S IMMO AG
- Company type: Public (Aktiengesellschaft)
- Traded as: WBAG: SPI
- ISIN: AT0000652250
- Industry: Real estate
- Founded: 1987
- Headquarters: Vienna, Austria
- Key people: Radka Doehring (Member of the management board); Tomáš Salajka (Member of the management board);
- Revenue: EUR 336.5m (2023-12-31)
- Number of employees: 611
- Website: www.simmoag.at

= S IMMO =

Austrian real-estate company

S IMMO AG is a real estate investment company that invests in properties in Austria, Germany and Central and Eastern Europe. As of the end of 2023, its property assets totalled just under EUR 3.5 billion.

The real estate company has been listed on the Vienna Stock Exchange since 1987.

==History==
The first real estate security to be listed on the Vienna Stock Exchange – s Immobilien-Fonds Nr. 1, the precursor to today's s-Immo-Invest participating certificate – was launched on 19 October 1987. Sparkassen Immobilien Anlagen AG merged with Die Erste Immobilien AG in 2002. Following a capital split (1:20), Die Erste Immobilien Aktie became the S Immo share, which made its debut on the Vienna Stock Exchange with a new identification number on 28 June 2002.

S IMMO was listed on the ATX, the benchmark index of the Vienna Stock Exchange, from September 2017 to November 2022.

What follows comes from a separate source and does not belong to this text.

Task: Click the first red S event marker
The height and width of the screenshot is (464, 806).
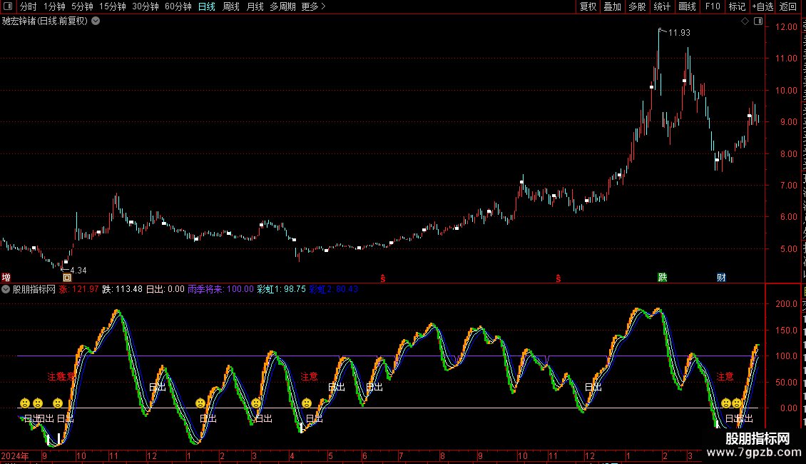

CPI Property Group S.A. published on 21 November 2022 that it holds a total of 88.37% of the share capital of S IMMO directly as well as indirectly through Immofinanz AG.

==Property portfolio==
S IMMO AG's portfolio comprises residential, office and commercial space as well as hotels in Austria, Germany, Slovakia, Czechia, Hungary, Romania and Croatia. As of the end of 2023, the property portfolio consisted of 244 properties with 1.5 million m^{2} of gross lettable area and represented EUR 3,477.6 million in property assets. In terms of book value, properties in Germany accounted for 15.7% of the portfolio, real estate in Austria 22.0% and assets in Central and Eastern Europe 37.7%. As of 31 December 2023, commercial properties made up of 67.2% office buildings, 19.4% retail properties 6.1% residential properties and 7.3% hotels. The occupancy rate for the overall portfolio was 90.6%. The total rental yield amounted to 6.8%.